[llvm] d9c52c3 - [LV][IVDescriptors] Fix recurrence identity element for FMin and FMax reductions
Sanjay Patel via llvm-commits
llvm-commits at lists.llvm.org
Fri Nov 4 07:39:47 PDT 2022
Author: Karthik Senthil
Date: 2022-11-04T10:39:37-04:00
New Revision: d9c52c31a0fee22414bb4024ee5b203fe86ef5bb
URL: https://github.com/llvm/llvm-project/commit/d9c52c31a0fee22414bb4024ee5b203fe86ef5bb
DIFF: https://github.com/llvm/llvm-project/commit/d9c52c31a0fee22414bb4024ee5b203fe86ef5bb.diff
LOG: [LV][IVDescriptors] Fix recurrence identity element for FMin and FMax reductions
For a min and max reduction idioms, the identity (i.e. neutral) element
should be datatype's highest and lowest possible values respectively.

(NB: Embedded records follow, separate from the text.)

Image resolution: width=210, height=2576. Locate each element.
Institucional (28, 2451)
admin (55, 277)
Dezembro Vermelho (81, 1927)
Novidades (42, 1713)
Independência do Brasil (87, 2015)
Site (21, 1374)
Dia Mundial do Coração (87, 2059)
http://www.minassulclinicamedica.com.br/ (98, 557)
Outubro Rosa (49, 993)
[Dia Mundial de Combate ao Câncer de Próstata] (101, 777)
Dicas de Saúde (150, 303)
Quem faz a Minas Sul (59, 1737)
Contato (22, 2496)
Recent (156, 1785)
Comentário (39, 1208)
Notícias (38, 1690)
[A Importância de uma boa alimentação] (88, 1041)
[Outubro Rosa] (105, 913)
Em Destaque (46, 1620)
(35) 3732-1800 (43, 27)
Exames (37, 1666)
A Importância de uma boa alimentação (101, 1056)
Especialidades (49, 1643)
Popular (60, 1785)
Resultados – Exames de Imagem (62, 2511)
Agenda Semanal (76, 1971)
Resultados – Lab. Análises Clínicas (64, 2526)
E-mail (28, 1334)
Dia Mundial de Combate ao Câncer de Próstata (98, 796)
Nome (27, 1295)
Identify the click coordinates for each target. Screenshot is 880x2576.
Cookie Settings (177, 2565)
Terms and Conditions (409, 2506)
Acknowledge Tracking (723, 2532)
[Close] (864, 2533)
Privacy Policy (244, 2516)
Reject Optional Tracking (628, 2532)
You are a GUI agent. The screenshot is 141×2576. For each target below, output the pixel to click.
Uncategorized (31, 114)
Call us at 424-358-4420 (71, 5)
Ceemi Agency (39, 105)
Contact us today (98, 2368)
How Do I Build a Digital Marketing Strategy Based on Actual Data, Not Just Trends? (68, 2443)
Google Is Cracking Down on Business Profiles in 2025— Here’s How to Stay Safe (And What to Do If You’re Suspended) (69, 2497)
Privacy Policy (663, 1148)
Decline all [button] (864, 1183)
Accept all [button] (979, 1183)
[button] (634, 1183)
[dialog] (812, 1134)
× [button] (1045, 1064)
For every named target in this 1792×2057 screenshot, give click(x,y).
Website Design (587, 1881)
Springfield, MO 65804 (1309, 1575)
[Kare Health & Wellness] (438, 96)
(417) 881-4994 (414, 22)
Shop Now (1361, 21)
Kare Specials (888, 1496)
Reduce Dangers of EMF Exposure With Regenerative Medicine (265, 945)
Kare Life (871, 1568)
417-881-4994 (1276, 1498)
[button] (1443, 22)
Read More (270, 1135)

Current implementation in IVDescriptors incorrectly returns -Inf for FMin
reduction and +Inf for FMax reduction. This patch fixes this bug which
was causing incorrect reduction computation results in loops vectorized
by LV.
Differential Revision: https://reviews.llvm.org/D137220
Added:
Modified:
llvm/lib/Analysis/IVDescriptors.cpp
llvm/test/Transforms/LoopVectorize/AArch64/scalable-reduction-inloop-cond.ll
llvm/test/Transforms/LoopVectorize/reduction-inloop-cond.ll
llvm/unittests/Analysis/IVDescriptorsTest.cpp
Removed:
################################################################################
diff --git a/llvm/lib/Analysis/IVDescriptors.cpp b/llvm/lib/Analysis/IVDescriptors.cpp
index e42512b41aa66..c76155832bce3 100644
--- a/llvm/lib/Analysis/IVDescriptors.cpp
+++ b/llvm/lib/Analysis/IVDescriptors.cpp
@@ -1111,9 +1111,13 @@ Value *RecurrenceDescriptor::getRecurrenceIdentity(RecurKind K, Type *Tp,
return ConstantInt::get(Tp,
APInt::getSignedMinValue(Tp->getIntegerBitWidth()));
case RecurKind::FMin:
- return ConstantFP::getInfinity(Tp, true);
+ assert((FMF.noNaNs() && FMF.noSignedZeros()) &&
+ "nnan, nsz is expected to be set for FP min reduction.");
+ return ConstantFP::getInfinity(Tp, false /*Negative*/);
case RecurKind::FMax:
- return ConstantFP::getInfinity(Tp, false);
+ assert((FMF.noNaNs() && FMF.noSignedZeros()) &&
+ "nnan, nsz is expected to be set for FP max reduction.");
+ return ConstantFP::getInfinity(Tp, true /*Negative*/);
case RecurKind::SelectICmp:
case RecurKind::SelectFCmp:
return getRecurrenceStartValue();
diff --git a/llvm/test/Transforms/LoopVectorize/AArch64/scalable-reduction-inloop-cond.ll b/llvm/test/Transforms/LoopVectorize/AArch64/scalable-reduction-inloop-cond.ll
index 091b117c182ac..9ae930514e613 100644
--- a/llvm/test/Transforms/LoopVectorize/AArch64/scalable-reduction-inloop-cond.ll
+++ b/llvm/test/Transforms/LoopVectorize/AArch64/scalable-reduction-inloop-cond.ll
@@ -117,7 +117,7 @@ define float @cond_cmp_sel(float* noalias %a, float* noalias %cond, i64 %N) {
; CHECK-NEXT: [[TMP10:%.*]] = getelementptr float, float* [[TMP9]], i32 0
; CHECK-NEXT: [[TMP11:%.*]] = bitcast float* [[TMP10]] to <vscale x 4 x float>*
; CHECK-NEXT: [[WIDE_MASKED_LOAD:%.*]] = call <vscale x 4 x float> @llvm.masked.load.nxv4f32.p0nxv4f32(<vscale x 4 x float>* [[TMP11]], i32 4, <vscale x 4 x i1> [[TMP8]], <vscale x 4 x float> poison)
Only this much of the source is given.